Suriye önümüzdeki günlerde ciddi bir patlama yaşayacak gibi görünüyor.
The Guardian’ın Suriye’de yaşayan muhabiri (“Katherine Marsh” takma adını kullanıyor.) ‘nin bildirdiğine göre polis Cuma namazı çıkışı göstericilere ateş açmış. İlk bilgilere göre yetmiş ölü, yüzlerce yaralı var.
“Yasemin rüzgârı” şimdi de Bashar al-Assad ‘ı koltuğunda sallıyor.
Ba’as kalıntısı diktatörlüğün günleri sayılı.
Öte yandan ülkenin bir iç savaşa doğru sürüklendiği tahmininde bulunan uzmanlar da var. Tunus, Mısır, Libya, Körfez emirlikleri, ve şimdi de Suriye ‘de halk, diktatörleri istemediklerini ciddi bir biçimde dünya kamuoyuna anlatmaya çalışıyorlar.
Değişen dünyada eğitimli gençler anne ve babalarının korkarak kabullendiği diktatörleri alaşşağı etmek için sokaklara çıkıyorlar.
Diktatörler direniyor. Kurdukları mutlu azınlık hegemonyası da direniyor.
Silahlar konuşuyor. Suçsuz insanlar ölüyor.
Ortadoğu adım adım içsavaşlar dönemine giriyor.
Kan dökülmeden de bu diktatörler koltuklarını bırakmayacaklar gibi görünüyor.
İçsavaş bulutları Mağrip’den başladı sınırlarımıza kadar da dayandı.
Bashar al-Assad, bütün olup bitenlere karşın fildişi kulesinde kırksekiz yıl süren sıkıyönetimi bile kaldırmayı düşünmüyordu. Dünyanın sayılı baskı rejimlerinden birini kendi halkına yıllardır uygulayan Suriye iktidarı, halkını hafife alıyor.

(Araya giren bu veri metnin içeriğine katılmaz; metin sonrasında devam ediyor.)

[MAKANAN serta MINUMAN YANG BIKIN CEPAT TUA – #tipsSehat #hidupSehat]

Önümüzdeki günlerde bu katledilen masum insanların cenazeleri kaldırılacak, yürüyüşler ve sivil itaatsizlik eylemleri yapılacak.
Halkın isteği sadece sıkıyönetimi kaldırmak değil, Bashar al-Assad ‘ı ve mutlu azınlığı da koltuğundan kaldırmak istiyorlar.
The Guardian editörlerinden Simon Tisdall, Ortadoğu’yu çok yakından tanıyan bir Batılı uzman.
Şam’dan yazıyor.
Devletin göstericilere karşı aşırı güç kullandığını söylüyor.
Seçim hazırlıkları arasında Ankara’dan bakıp etrafımızdaki bu kara bulutları gören siyasetçi ve bürokratların sayısı malesef çok az.